··· INFORMATION ···

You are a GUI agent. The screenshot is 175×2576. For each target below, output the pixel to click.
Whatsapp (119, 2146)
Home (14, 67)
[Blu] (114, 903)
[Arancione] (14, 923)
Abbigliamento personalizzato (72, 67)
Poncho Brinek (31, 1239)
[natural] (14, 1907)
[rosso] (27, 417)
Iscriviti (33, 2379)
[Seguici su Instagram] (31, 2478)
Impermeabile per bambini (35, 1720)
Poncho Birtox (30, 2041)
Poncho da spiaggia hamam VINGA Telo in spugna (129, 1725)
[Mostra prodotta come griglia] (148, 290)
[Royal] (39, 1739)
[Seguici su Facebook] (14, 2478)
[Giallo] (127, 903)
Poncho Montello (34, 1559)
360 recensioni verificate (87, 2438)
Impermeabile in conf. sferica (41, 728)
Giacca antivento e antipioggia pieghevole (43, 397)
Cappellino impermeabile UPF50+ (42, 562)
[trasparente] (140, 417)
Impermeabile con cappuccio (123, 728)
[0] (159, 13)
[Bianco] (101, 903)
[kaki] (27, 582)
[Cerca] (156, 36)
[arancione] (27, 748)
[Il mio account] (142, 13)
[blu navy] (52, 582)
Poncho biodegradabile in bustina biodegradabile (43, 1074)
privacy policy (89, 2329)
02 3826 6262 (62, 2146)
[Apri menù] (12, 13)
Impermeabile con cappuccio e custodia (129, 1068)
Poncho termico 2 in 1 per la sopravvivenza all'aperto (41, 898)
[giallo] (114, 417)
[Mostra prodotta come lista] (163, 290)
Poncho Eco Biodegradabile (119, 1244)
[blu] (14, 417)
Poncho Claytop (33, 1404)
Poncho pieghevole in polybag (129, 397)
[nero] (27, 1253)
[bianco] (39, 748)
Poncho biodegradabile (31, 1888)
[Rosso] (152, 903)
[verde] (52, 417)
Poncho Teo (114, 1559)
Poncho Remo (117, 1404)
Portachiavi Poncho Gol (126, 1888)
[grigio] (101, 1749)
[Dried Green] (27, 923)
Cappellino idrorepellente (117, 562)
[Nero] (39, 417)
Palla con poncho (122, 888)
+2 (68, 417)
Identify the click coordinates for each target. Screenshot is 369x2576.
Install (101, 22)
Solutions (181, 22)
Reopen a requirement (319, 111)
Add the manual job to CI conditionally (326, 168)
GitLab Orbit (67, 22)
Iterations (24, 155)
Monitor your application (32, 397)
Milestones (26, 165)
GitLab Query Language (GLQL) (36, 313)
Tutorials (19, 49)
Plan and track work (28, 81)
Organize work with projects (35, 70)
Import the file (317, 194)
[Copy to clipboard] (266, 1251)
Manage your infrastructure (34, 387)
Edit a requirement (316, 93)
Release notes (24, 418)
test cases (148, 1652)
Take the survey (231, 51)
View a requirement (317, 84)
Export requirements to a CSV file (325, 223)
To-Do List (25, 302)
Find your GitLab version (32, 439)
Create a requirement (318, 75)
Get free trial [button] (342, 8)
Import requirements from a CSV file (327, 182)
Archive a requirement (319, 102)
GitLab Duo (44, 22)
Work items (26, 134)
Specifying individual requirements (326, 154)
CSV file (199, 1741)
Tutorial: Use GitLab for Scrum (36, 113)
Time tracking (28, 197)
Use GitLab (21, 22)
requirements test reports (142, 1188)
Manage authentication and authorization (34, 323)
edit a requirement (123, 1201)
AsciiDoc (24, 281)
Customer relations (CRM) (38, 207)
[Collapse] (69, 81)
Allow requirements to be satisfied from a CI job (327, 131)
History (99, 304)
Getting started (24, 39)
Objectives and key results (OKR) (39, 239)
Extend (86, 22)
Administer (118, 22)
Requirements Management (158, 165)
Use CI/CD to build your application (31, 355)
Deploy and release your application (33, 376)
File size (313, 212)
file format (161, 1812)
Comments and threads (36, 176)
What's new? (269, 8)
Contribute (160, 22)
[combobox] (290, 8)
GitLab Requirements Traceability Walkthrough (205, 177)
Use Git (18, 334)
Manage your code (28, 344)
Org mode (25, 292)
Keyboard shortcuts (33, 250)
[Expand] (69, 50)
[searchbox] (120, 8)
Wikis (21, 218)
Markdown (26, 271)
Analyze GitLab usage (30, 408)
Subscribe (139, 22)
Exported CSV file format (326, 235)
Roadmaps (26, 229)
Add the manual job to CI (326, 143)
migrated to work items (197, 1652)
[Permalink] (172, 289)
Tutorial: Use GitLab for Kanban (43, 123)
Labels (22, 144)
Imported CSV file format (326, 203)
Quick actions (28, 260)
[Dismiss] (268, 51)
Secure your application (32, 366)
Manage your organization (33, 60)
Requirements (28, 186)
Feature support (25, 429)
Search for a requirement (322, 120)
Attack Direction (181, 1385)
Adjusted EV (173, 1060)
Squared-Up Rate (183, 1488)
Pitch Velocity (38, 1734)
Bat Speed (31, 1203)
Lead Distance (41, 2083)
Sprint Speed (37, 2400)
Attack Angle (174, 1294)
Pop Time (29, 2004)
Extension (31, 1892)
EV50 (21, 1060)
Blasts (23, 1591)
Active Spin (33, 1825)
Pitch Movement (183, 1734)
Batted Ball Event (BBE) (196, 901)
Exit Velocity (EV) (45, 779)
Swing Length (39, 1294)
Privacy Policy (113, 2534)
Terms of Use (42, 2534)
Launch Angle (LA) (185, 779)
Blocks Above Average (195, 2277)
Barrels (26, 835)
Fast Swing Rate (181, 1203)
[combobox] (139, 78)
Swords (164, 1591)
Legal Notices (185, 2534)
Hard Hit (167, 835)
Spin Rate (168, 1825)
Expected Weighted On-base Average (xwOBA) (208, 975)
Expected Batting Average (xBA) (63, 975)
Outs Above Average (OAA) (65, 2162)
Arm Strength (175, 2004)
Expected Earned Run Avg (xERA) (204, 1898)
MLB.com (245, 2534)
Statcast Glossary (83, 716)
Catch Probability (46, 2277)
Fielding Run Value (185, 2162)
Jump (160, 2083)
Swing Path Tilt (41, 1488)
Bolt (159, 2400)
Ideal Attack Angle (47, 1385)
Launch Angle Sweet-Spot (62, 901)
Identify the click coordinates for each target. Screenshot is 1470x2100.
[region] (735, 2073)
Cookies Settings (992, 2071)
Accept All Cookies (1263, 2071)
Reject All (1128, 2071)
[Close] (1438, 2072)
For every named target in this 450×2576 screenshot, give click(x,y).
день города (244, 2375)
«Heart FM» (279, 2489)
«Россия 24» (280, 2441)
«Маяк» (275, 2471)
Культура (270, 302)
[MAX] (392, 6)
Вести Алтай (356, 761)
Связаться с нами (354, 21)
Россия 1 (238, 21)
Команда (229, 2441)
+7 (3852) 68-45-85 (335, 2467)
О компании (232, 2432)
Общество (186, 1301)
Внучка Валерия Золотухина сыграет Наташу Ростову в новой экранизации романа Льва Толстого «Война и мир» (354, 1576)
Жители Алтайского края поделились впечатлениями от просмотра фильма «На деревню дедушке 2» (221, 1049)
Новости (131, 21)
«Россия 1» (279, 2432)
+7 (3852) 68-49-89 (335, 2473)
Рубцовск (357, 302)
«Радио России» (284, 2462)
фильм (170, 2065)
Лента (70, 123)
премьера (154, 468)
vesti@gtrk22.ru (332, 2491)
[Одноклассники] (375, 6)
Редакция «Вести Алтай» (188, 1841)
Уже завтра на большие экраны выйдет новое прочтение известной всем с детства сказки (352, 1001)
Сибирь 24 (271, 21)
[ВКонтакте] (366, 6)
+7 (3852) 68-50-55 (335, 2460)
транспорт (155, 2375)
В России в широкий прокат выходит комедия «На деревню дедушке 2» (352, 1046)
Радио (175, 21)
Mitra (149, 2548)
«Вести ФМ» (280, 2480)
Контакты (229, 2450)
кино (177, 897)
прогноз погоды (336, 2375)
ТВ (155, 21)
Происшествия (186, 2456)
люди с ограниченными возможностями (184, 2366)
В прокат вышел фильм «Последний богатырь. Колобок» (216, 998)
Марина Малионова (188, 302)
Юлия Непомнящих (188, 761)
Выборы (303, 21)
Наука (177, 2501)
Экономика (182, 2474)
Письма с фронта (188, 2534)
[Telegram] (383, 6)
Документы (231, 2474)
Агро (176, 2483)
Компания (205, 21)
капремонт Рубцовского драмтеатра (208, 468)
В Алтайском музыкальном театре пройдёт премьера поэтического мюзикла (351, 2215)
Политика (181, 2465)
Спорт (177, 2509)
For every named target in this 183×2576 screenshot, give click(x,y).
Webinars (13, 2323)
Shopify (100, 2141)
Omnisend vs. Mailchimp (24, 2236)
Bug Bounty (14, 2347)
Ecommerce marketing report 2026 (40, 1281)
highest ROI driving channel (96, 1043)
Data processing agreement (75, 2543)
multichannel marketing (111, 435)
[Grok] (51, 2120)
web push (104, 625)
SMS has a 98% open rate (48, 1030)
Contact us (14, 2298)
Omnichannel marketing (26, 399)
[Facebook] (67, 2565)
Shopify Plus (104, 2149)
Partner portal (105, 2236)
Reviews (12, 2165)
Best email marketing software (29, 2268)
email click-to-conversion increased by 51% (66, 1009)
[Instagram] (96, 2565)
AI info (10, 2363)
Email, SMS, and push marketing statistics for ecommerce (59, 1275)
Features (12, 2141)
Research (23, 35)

···

[EXERCISE PROMPT]: Only the lines from the one with "В прокат вышел" through the final line above belong in the answer, each reproduced word for word.

[ANSWER BOX]:
В прокат вышел фильм «Последний богатырь. Колобок» (216, 998)
Марина Малионова (188, 302)
Юлия Непомнящих (188, 761)
Выборы (303, 21)
Наука (177, 2501)
Экономика (182, 2474)
Письма с фронта (188, 2534)
[Telegram] (383, 6)
Документы (231, 2474)
Агро (176, 2483)
Компания (205, 21)
капремонт Рубцовского драмтеатра (208, 468)
В Алтайском музыкальном театре пройдёт премьера поэтического мюзикла (351, 2215)
Политика (181, 2465)
Спорт (177, 2509)
For every named target in this 183×2576 screenshot, give click(x,y).
Webinars (13, 2323)
Shopify (100, 2141)
Omnisend vs. Mailchimp (24, 2236)
Bug Bounty (14, 2347)
Ecommerce marketing report 2026 (40, 1281)
highest ROI driving channel (96, 1043)
Data processing agreement (75, 2543)
multichannel marketing (111, 435)
[Grok] (51, 2120)
web push (104, 625)
SMS has a 98% open rate (48, 1030)
Contact us (14, 2298)
Omnichannel marketing (26, 399)
[Facebook] (67, 2565)
Shopify Plus (104, 2149)
Partner portal (105, 2236)
Reviews (12, 2165)
Best email marketing software (29, 2268)
email click-to-conversion increased by 51% (66, 1009)
[Instagram] (96, 2565)
AI info (10, 2363)
Email, SMS, and push marketing statistics for ecommerce (59, 1275)
Features (12, 2141)
Research (23, 35)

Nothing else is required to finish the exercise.